>>>

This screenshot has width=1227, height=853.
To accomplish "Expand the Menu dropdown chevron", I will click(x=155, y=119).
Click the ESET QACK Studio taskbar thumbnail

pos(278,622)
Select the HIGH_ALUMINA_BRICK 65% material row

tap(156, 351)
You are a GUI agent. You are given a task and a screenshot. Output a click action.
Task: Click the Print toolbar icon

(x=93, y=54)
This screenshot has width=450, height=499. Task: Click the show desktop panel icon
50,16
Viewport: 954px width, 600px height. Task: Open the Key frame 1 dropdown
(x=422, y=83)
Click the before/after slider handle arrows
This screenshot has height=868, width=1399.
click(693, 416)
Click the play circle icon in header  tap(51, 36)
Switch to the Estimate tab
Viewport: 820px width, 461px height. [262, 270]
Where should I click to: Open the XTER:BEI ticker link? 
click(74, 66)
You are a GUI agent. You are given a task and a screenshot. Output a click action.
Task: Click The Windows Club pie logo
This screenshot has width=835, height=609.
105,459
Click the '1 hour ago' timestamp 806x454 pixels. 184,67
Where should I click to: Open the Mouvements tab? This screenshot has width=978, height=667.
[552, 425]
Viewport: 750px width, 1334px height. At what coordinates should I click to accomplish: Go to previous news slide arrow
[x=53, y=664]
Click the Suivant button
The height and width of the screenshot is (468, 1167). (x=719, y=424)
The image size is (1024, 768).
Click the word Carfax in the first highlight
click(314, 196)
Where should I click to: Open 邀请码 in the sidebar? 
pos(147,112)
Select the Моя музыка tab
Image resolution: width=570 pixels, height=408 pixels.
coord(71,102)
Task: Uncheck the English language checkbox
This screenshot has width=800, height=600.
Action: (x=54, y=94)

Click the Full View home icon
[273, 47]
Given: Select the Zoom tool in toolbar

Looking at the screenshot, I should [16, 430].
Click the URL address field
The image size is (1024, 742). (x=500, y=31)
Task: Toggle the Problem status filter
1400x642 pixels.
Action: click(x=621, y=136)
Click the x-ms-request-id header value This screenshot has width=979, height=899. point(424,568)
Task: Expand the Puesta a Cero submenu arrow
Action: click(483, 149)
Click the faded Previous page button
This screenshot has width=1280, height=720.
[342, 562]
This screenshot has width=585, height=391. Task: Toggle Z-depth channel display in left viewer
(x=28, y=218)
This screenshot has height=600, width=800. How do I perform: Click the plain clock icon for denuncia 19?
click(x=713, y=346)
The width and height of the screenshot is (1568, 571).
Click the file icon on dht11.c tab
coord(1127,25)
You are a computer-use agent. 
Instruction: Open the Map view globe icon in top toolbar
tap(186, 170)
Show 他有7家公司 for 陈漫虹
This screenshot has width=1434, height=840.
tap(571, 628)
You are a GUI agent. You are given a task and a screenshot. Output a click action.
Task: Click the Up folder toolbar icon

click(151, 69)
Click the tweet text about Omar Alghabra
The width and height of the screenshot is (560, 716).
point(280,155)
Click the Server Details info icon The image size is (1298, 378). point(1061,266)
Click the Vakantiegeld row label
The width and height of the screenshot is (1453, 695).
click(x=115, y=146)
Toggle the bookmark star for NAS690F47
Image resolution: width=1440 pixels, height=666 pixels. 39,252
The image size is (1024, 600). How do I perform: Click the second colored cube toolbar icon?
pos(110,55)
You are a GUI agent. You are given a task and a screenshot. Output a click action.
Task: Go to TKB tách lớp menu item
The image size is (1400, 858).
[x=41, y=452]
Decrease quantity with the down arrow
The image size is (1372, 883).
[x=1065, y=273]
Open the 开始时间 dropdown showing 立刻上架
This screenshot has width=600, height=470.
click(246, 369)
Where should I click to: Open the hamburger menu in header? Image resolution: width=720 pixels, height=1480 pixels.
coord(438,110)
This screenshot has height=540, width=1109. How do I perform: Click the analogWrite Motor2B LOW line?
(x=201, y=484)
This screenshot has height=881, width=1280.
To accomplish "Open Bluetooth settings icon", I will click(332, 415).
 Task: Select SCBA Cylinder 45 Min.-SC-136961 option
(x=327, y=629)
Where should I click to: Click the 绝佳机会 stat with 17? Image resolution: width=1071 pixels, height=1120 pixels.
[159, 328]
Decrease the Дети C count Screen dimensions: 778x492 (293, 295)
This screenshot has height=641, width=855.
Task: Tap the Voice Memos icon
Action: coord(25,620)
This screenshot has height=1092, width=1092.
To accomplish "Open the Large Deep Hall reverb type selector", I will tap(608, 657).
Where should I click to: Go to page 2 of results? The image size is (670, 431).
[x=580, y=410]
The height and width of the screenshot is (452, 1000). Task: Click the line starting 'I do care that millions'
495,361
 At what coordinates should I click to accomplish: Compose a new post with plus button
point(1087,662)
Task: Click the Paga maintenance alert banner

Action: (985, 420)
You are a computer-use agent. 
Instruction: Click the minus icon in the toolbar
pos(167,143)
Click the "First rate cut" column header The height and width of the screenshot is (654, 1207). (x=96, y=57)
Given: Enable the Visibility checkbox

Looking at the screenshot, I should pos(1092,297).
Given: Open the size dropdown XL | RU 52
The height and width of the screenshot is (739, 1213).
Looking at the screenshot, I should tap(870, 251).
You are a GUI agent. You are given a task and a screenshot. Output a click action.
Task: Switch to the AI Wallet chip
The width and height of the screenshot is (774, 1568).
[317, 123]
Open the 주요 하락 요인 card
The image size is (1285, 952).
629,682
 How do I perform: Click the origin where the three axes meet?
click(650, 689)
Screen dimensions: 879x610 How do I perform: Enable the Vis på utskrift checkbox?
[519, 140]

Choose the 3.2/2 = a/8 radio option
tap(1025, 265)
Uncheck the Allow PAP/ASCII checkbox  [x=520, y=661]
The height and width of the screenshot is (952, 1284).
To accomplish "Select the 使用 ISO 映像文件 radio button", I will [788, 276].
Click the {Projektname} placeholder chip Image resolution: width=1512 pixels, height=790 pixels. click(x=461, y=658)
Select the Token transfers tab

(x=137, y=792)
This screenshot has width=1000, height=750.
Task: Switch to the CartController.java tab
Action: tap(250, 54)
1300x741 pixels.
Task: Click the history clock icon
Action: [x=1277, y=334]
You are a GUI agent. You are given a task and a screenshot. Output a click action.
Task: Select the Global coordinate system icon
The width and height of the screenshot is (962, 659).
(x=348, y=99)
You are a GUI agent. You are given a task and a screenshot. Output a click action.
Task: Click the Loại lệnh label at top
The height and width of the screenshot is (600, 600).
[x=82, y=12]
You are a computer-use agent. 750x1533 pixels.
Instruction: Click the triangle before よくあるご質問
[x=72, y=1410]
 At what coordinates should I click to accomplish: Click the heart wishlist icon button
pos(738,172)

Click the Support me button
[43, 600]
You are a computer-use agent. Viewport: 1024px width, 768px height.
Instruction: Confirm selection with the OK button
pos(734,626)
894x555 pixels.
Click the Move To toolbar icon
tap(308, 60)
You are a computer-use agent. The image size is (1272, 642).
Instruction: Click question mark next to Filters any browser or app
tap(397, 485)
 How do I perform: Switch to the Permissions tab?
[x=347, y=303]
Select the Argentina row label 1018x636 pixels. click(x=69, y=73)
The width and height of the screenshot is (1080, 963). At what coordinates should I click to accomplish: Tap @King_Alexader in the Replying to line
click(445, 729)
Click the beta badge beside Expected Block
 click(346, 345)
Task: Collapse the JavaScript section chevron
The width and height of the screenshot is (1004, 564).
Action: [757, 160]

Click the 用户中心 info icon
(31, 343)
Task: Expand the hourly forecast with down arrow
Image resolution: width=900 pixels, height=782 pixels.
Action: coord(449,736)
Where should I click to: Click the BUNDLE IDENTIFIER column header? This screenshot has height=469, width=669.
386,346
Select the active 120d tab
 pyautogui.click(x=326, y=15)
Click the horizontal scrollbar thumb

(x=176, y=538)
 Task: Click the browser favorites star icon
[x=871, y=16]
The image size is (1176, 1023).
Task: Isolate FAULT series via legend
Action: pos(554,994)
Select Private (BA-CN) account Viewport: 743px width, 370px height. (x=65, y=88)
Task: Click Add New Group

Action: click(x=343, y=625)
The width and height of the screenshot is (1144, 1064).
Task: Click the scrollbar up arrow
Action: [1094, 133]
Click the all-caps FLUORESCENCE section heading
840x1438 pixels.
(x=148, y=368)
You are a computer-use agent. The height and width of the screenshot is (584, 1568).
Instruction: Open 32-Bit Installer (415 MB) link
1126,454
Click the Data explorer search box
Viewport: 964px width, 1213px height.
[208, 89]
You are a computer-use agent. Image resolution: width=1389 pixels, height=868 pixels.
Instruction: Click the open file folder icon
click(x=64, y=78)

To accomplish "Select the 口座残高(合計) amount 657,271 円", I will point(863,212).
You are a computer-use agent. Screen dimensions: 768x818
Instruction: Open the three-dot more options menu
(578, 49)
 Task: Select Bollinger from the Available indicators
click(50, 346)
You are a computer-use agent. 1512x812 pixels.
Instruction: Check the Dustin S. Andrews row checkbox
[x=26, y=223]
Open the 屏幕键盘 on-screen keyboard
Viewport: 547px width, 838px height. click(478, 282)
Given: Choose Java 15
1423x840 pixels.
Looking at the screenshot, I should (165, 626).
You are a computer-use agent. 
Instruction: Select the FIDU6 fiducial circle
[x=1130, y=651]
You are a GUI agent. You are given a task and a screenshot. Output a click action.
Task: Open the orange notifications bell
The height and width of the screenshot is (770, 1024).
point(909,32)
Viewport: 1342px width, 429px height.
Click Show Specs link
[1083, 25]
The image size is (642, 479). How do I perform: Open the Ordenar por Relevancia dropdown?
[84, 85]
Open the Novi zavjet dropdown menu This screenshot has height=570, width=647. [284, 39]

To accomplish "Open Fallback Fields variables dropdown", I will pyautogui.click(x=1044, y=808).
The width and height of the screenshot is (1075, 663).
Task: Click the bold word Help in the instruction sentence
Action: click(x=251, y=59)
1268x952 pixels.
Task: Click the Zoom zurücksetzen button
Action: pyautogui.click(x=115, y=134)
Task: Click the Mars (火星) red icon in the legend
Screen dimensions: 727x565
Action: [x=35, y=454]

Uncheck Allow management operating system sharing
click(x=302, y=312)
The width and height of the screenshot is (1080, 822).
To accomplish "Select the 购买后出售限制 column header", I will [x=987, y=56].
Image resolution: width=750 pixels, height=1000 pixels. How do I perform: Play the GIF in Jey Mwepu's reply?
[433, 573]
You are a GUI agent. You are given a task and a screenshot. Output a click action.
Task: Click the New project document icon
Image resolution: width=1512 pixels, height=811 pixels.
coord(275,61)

<<<

- **Goal of the exercise**
Using the records above, restate word for word the lines from the one with "Instruction: Confirm selection" through the one with "Select the Argentina", both included.

- **Answer to the problem**
Instruction: Confirm selection with the OK button
pos(734,626)
894x555 pixels.
Click the Move To toolbar icon
tap(308, 60)
You are a computer-use agent. The image size is (1272, 642).
Instruction: Click question mark next to Filters any browser or app
tap(397, 485)
 How do I perform: Switch to the Permissions tab?
[x=347, y=303]
Select the Argentina row label 1018x636 pixels. click(x=69, y=73)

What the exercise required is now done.